Протирая на ходу очки, к столу вышел человек, похожий на Добролюбова, и начал неспешно, как бы с трудом подбирая слова:
– Прошу простить, если моя речь будет не очень гладкой. Мы только что услышали стихи, после которых хочется не говорить, а молчать и думать. То, что мы сейчас услышали, это больше, чем стихи. Это… даже не знаю, как выразиться… Откровенно говоря, я не отношусь к числу очень внимательных читателей газет… То есть я, разумеется, тоже читал о создании подобных бригад, но мне никогда такое событие, при всем политическом значении, не казалось достойным поэтического отклика. И нужен был взгляд человека, который не только сам умеет в малом увидеть великое, но и наш взгляд повернуть в ту же сторону. В самом деле, ну что произошло? Рабочие собрались, взяли на себя обязательство перевыполнять планы и вообще работать лучше, чем раньше. Как бы на это откликнулись наши присяжные стихоплеты? Ну, сочинили бы бездушные и казенные вирши с дежурными рифмами, вроде призма-коммунизма, дали-стали и так далее в стиле барабанного боя. А тут до предела простой, открытый, доверительный, я бы даже сказал, исповедальный разговор с читателем. Разговор тет-а-тет. Без набивших оскомину казенных сентенций. Простыми и удивительно точно выбранными словами. И, по-моему, хорошо, что стихи без рифмы. Возникает эффект максимальной доверительности. И совершенно точно выбранный ритм и тон. Вы только вслушайтесь: «Вы еще не жили в коммунизме?» Патетический напряженный вопрос. И тут же спад в бытовую разговорную интонацию: «Ну, так в чем же дело? Поживите…» И сразу после этого: «Он теперь совсем не за горами, до него трамвай вас довезет…» Та же интонация, но в нее вплетается ритм идущего по рельсам трамвая. Это, я позволю себе выразиться красиво, ритм жизни и ритм правды. По-моему, Аня, это твоя большая поэтическая удача, и я тебя от всей души поздравляю.
Не успел он сесть на место, как к столу, не спрашивая разрешения, выскочил следующий оратор – крупный, кудрявый.
– Сеня, только не очень длинно, – предупредил его Мыркин.
– Два слова, – пообещал Сеня и начал говорить быстро и энергично: – Трамвай, о котором пишет Аня, это тот самый трамвай, на котором я каждый день езжу на работу. Он обычно страшно гремит. Он обшарпанный. Пассажиров, как сельдей в бочке. Я всегда наступаю кому-то на ноги и мне наступают. И я вижу перед собой только озабоченные, иногда даже злые лица. Для того чтобы я посмотрел на этих людей другими глазами, мне понадобилось слово, сказанное поэтессой.
– Не поэтессой, а поэтом, – поправили его с места.

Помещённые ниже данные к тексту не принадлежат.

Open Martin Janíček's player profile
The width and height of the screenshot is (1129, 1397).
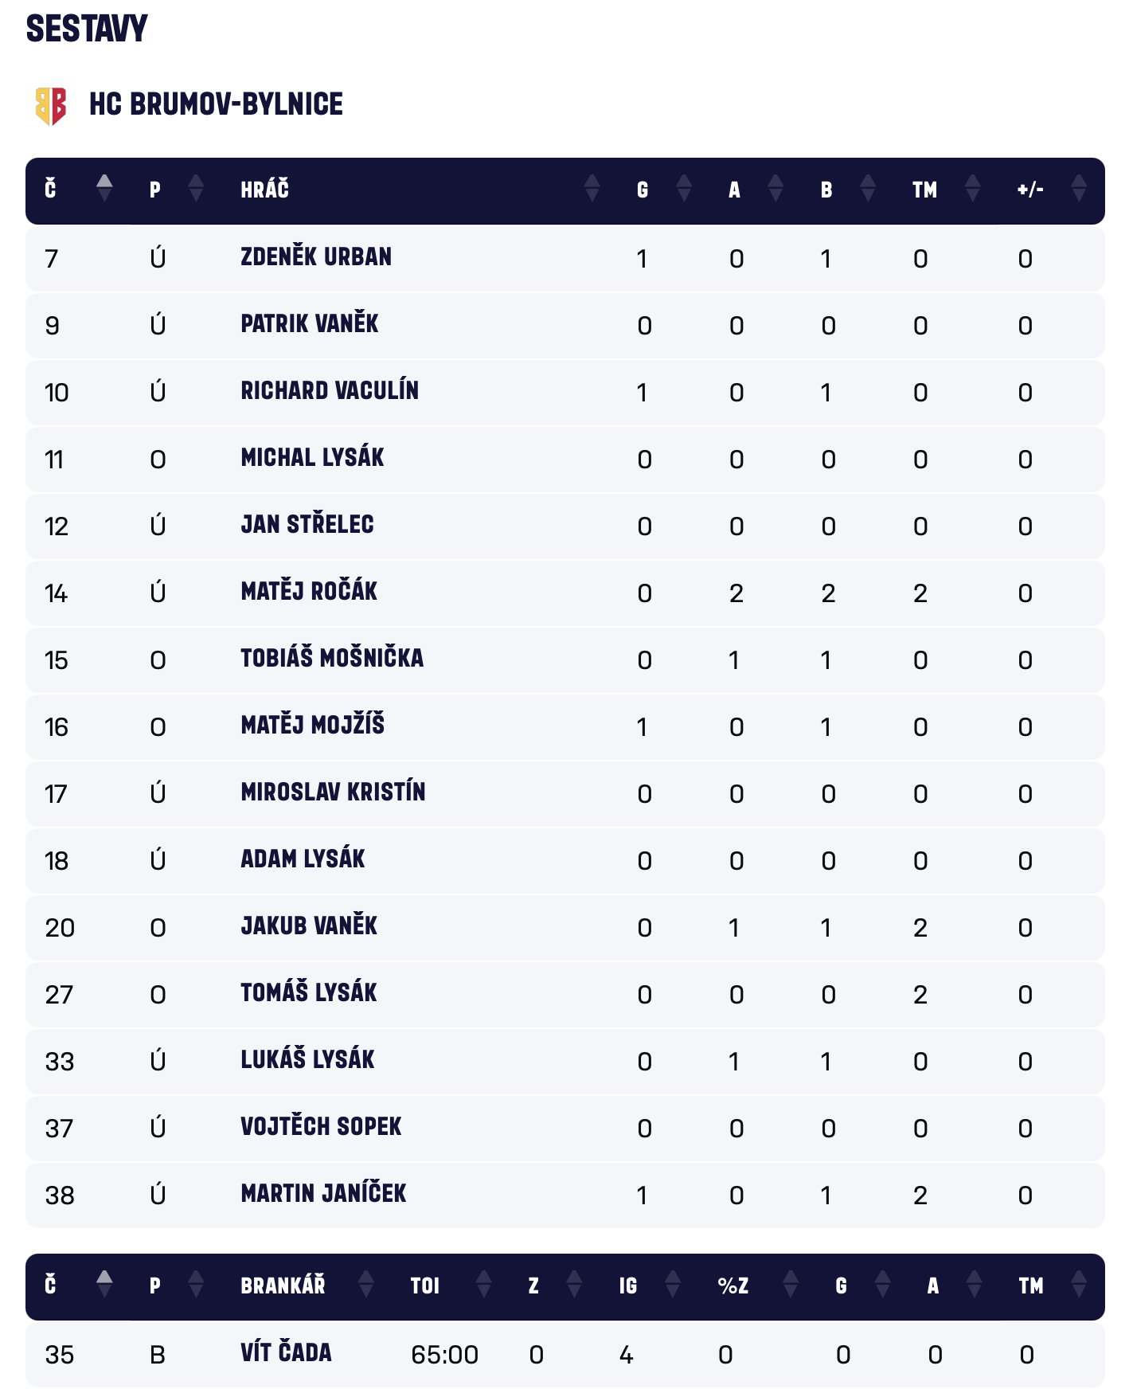pyautogui.click(x=323, y=1194)
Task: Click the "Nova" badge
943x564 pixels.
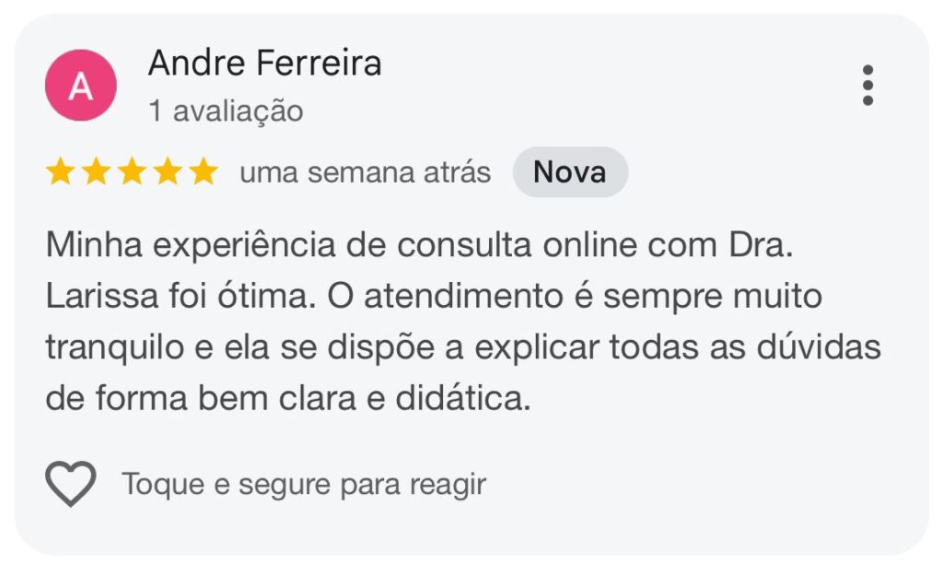Action: (570, 172)
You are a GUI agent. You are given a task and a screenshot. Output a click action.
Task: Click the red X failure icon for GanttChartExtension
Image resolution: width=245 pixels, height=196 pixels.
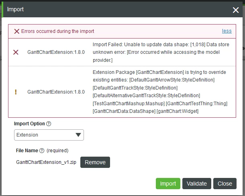16,52
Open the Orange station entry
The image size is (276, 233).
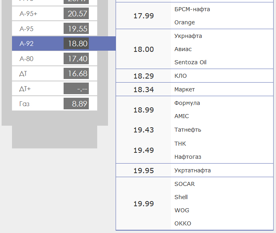pos(184,22)
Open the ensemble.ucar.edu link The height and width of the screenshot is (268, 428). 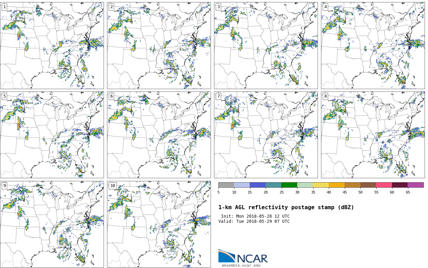(x=241, y=265)
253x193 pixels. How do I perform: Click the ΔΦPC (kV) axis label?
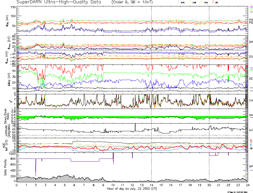(x=6, y=79)
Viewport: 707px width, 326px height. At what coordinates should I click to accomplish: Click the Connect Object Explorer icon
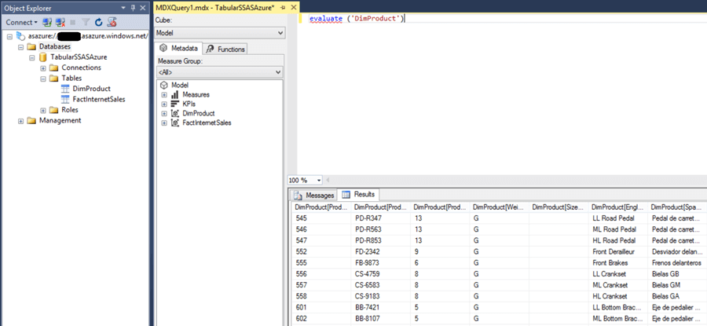pos(48,22)
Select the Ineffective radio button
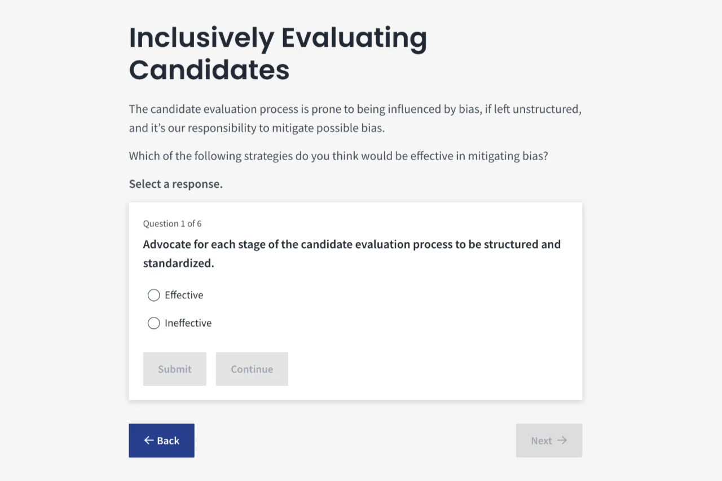 click(153, 323)

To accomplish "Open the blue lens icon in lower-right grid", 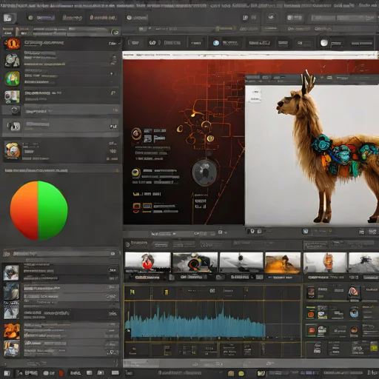I will tap(354, 312).
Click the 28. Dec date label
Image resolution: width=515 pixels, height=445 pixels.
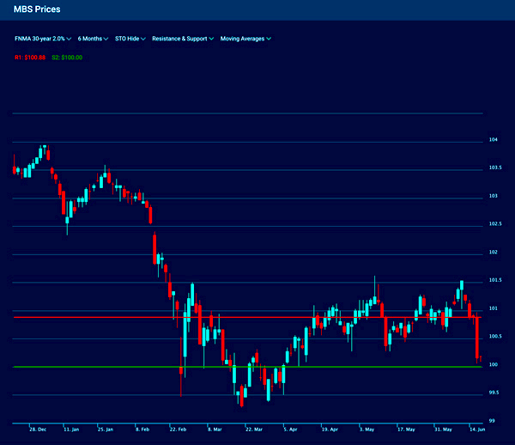point(37,428)
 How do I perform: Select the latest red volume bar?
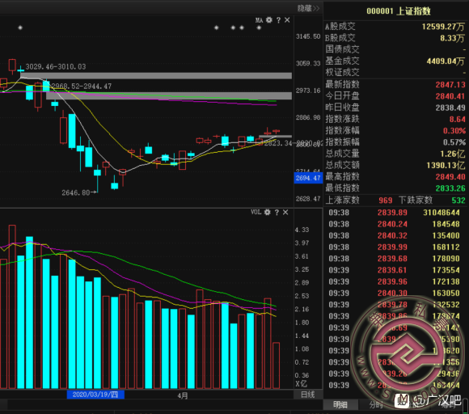pos(276,365)
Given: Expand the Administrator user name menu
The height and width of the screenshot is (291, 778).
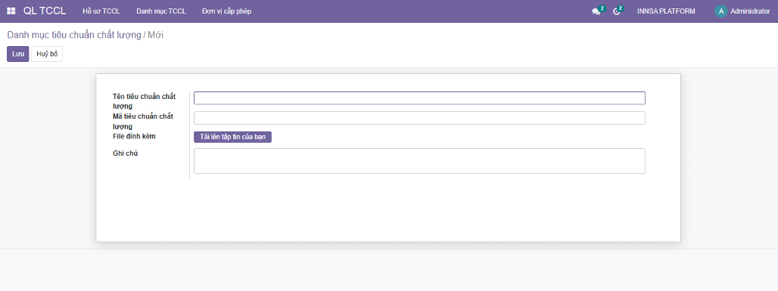Looking at the screenshot, I should (750, 11).
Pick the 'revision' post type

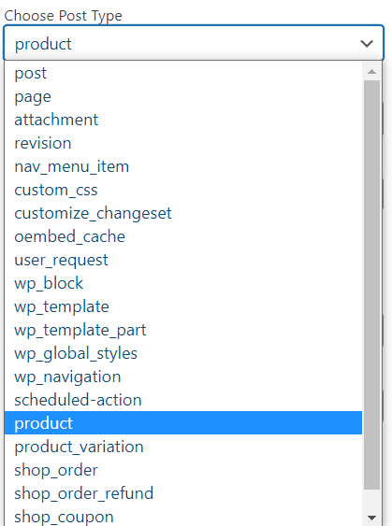[183, 143]
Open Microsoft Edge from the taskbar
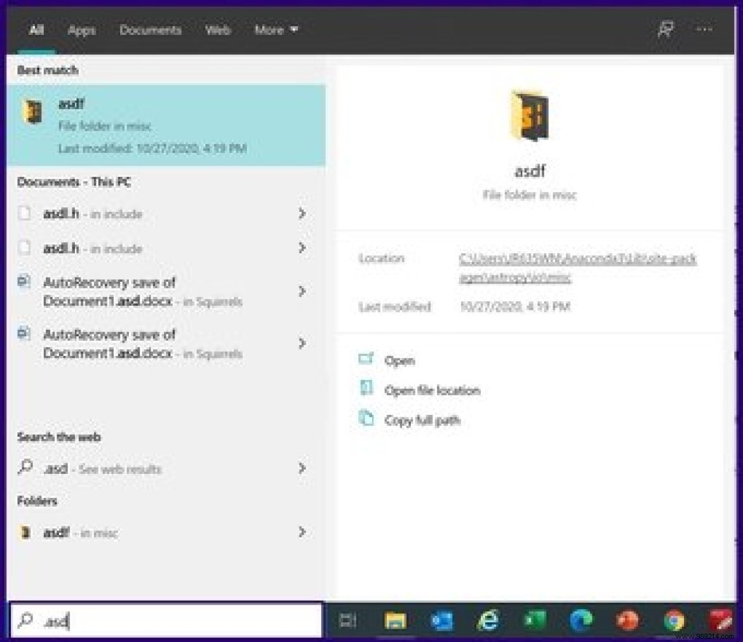This screenshot has height=642, width=743. click(581, 620)
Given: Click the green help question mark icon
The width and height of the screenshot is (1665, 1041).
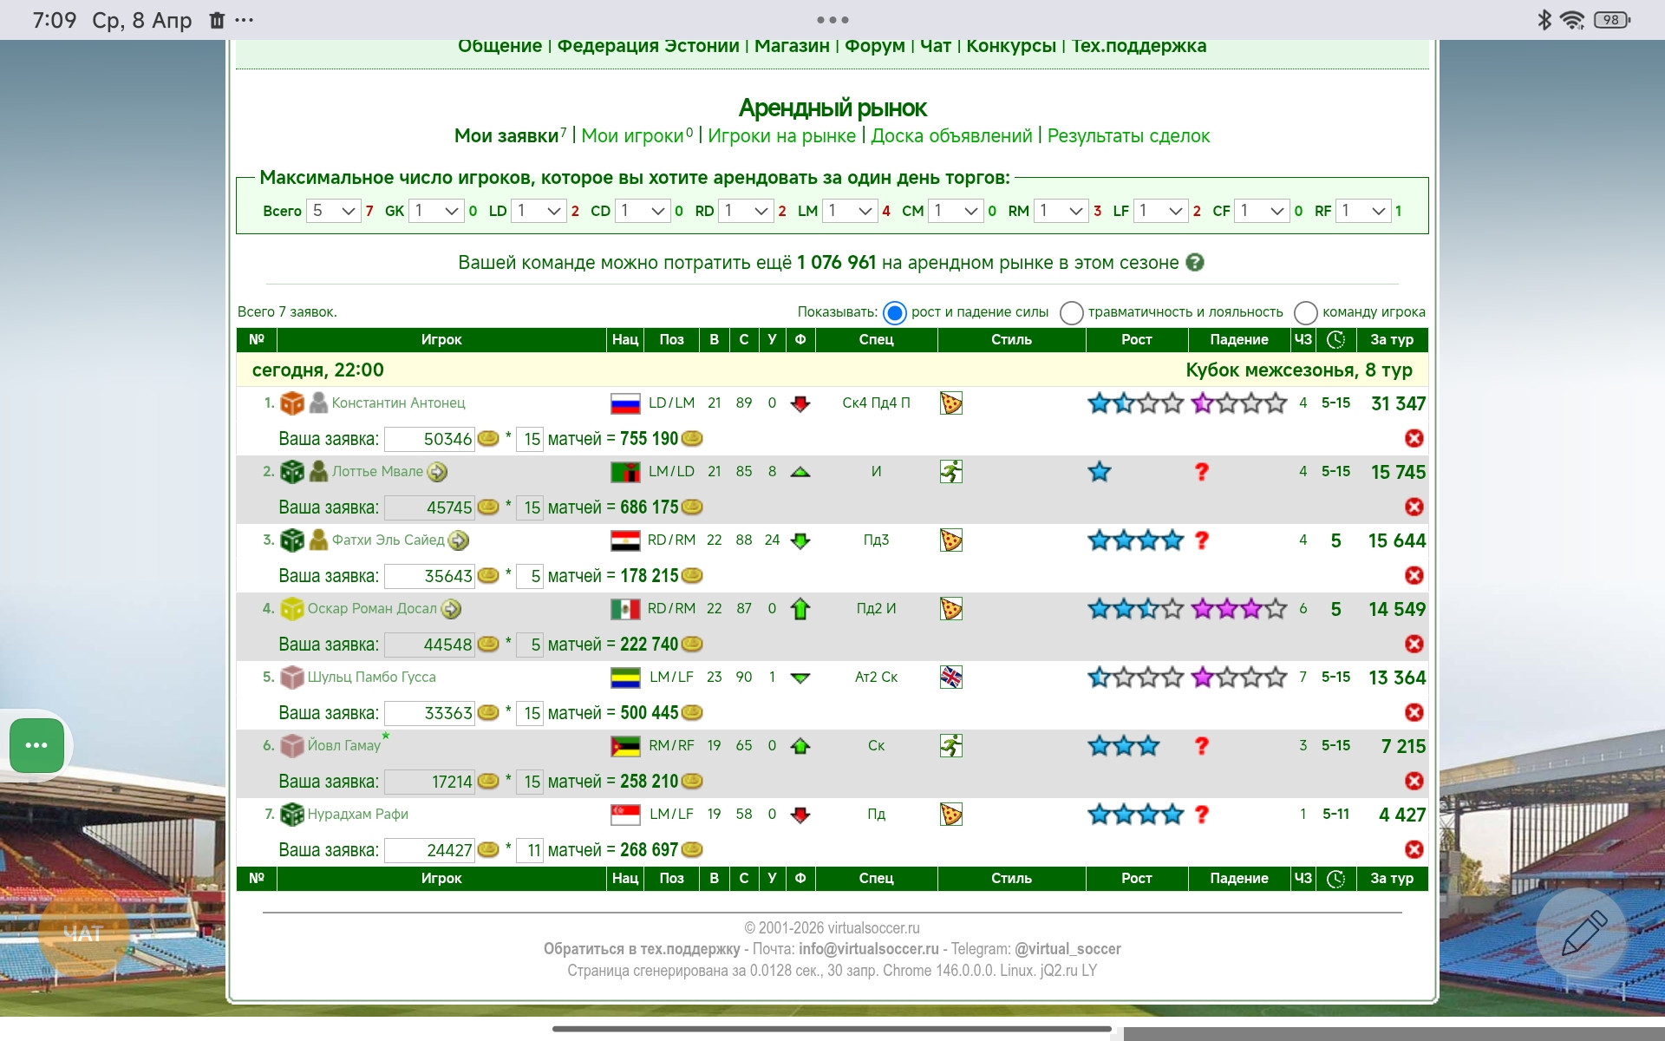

– Прошу прощенья, – согласился Сеня. – Конечно, поэтом. Я сам ненавижу это жеманное слово «поэтесса». Так вот поэт увидела то, что мы, погруженные в наши будничные заботы, не замечаем… Поэт заметила, что этот обшарпанный трамвай идет не из пункта А в пункт Б, а из нашего прозаического быта прямо в коммунизм. Какое смелое столкновение образов обыденного и необычайного!… Я сейчас не припомню ничего похожего в современной поэзии. Здесь слышится что-то балладное, может быть, идущее от Жуковского, а может быть, тут даже стоит поискать музыкальные аналогии, в звучании этого стиха есть что-то скрябинское, что-то напоминающее начальные аккорды «Поэмы экстаза»…
– Чепуха! – вскочил похожий на Добролюбова. – Причем тут музыка? Причем тут Скрябин? Если уж сравнивать, то с живописью. Здесь уместно вспомнить Пластова или Дейнеку.
Тут в спор вступили другие семафорцы и стали приводить еще всякие аналогии, наизусть цитируя каких-то неизвестных В.В. поэтов, потом почему-то ударились в теорию стихосложения, и зазвучали слова «хорей», «анапест», «амфибрахий», «верлибр», «лирический герой», «консонансная рифма», «имажинизм» и «интровертивность» – для всех выступавших эти слова и их значения не были секретом.